# Formas de expressar o futuro



## Antonio d'Oliveira

Gostaria de saber se a última forma pode expressar o futuro e se a minha diferenciação que fiz delas está certa.

Vou fazer o prometido. (Futuro imediato).
Farei o prometido. (Futuro vindouro).
Hei-de fazer o prometido. (Futuro prometido).
Amanha faço o prometido. (?)

Em relação a última, toda vez, por exemplo, que alguém me pergunta se lhe posso fazer algo e eu respondo que "Sim. Faço sim", é futuro?

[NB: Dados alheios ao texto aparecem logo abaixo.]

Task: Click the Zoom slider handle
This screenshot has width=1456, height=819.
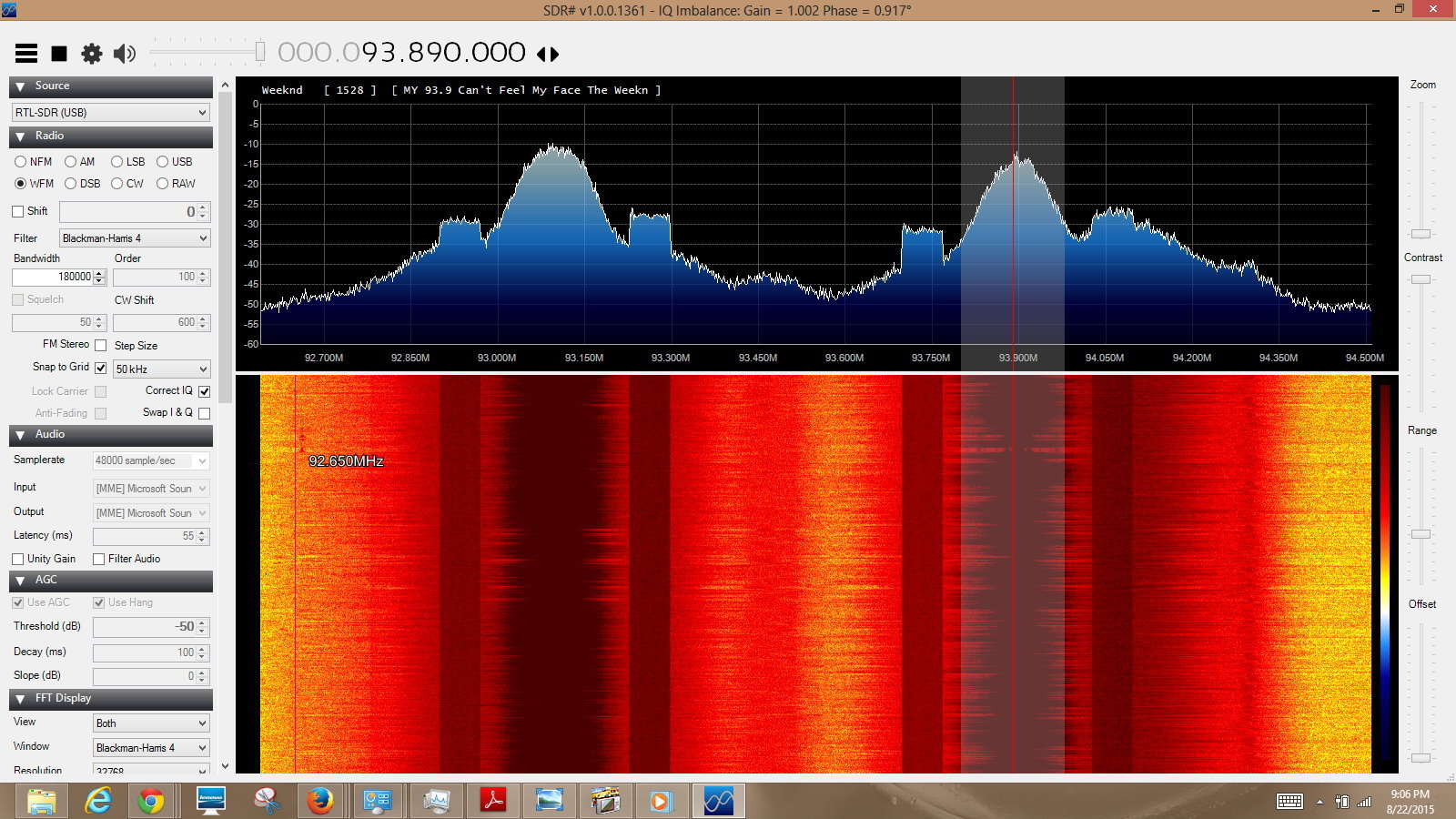Action: coord(1421,234)
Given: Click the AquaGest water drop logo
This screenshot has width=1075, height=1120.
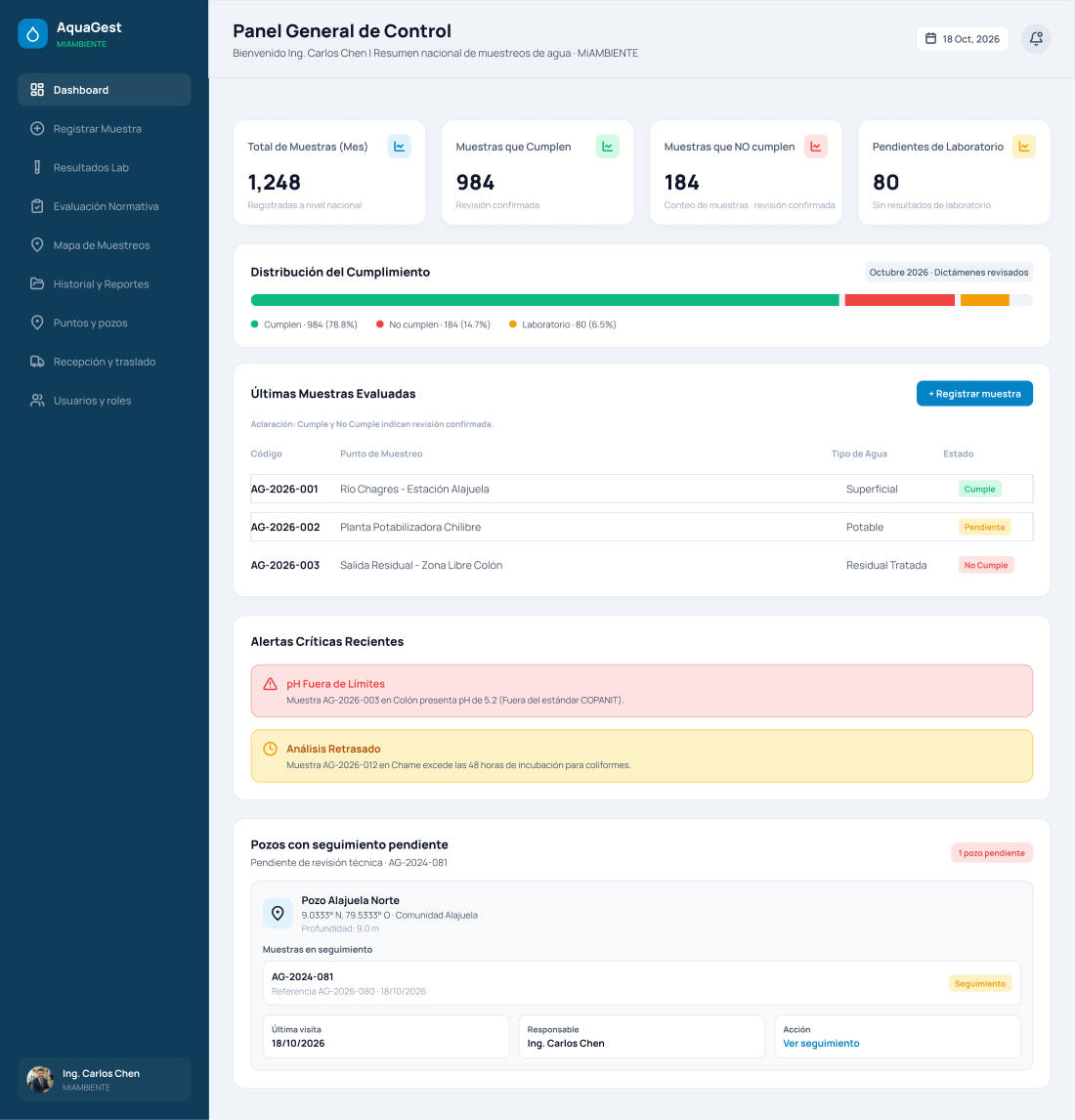Looking at the screenshot, I should [33, 33].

Ex: "Pode me arrumar a televisão?", "Sim, arrumo".


----------



## aprendiendo argento

Irei fazer o prometido.


----------



## machadinho

aprendiendo argento said:


> Irei fazer o prometido.


Não. É hipercorreção. (7 resultados no Google, sendo que o primeiro é o seu.) O futuro é 'vou fazer o prometido'.


----------



## aprendiendo argento

Ué, é só mudar o verbo:

"irei  te ligar"  20.500 resultados  
"vou estar te  ligando"  913 resultados 
"hei de te ligar"  7 resultados


----------



## machadinho

aprendiendo argento said:


> Ué, é só mudar o verbo:


Ainda assim é hipercorreção, querido. Tem problema não, tá? Acontece.


----------



## aprendiendo argento

Tu fica falando sem provas.


----------



## machadinho

aprendiendo argento said:


> Tu fica falando sem provas.


É a minha língua materna; não preciso de provas. Você que precisa.


----------



## guihenning

Tanto quanto sei, a Santa Gramática do Português Padrão costuma torcer o nariz para o futuro antes do infinitivo para expressar ações futuras. «vou fazer» é perfeito, «irei fazer» já não tanto. Em francês também não pode.


----------



## Carfer

Será? Cá por estes lados o uso do futuro antes do infinitivo é bastante comum e não tenho notícia de que seja censurado. Aliás, o significado de _'vou fazer'_ ou '_irei fazer_', por exemplo, pode até nem ser exactamente o mesmo. _'Irei fazer'_ pode ser uma maneira de expressar uma maior incerteza ou mesmo dúvida. '_Vou fazer_' em geral indica uma resolução firme, já '_irei fazer_' pode ser uma forma de indicar uma simples intenção ou de admitir que o facto tem menor probabilidade de ocorrer. Também pode haver uma diferença de grau, sendo o sentido do auxiliar no presente mais imediato do que no futuro. É claro que o significado pode ser idêntico e tudo depende do contexto, mas há alguma coisa de reprovável em dizer, por exemplo, _'Irei apresentar reclamação_' ou '_Corre o boato de que o ministro se irá demitir_' e frases semelhantes?


----------



## machadinho

Repare, Carfer, falei em hipercorreção. Num contexto em que 'vai fazer' basta perfeitamente para expressar o futuro, usar 'irá fazer' é excessivo. Dá a impressão de que o falante ia dizer 'vai fazer', mas mudou de ideia no meio do caminho para soar mais culto. Já que se vai conjugar no futuro mesmo, por que não dizer 'fará' de uma vez? O mesmo contraste que o senhor aponta entre 'vou fazer' e 'irei fazer', existe entre 'vou fazer' e 'farei'.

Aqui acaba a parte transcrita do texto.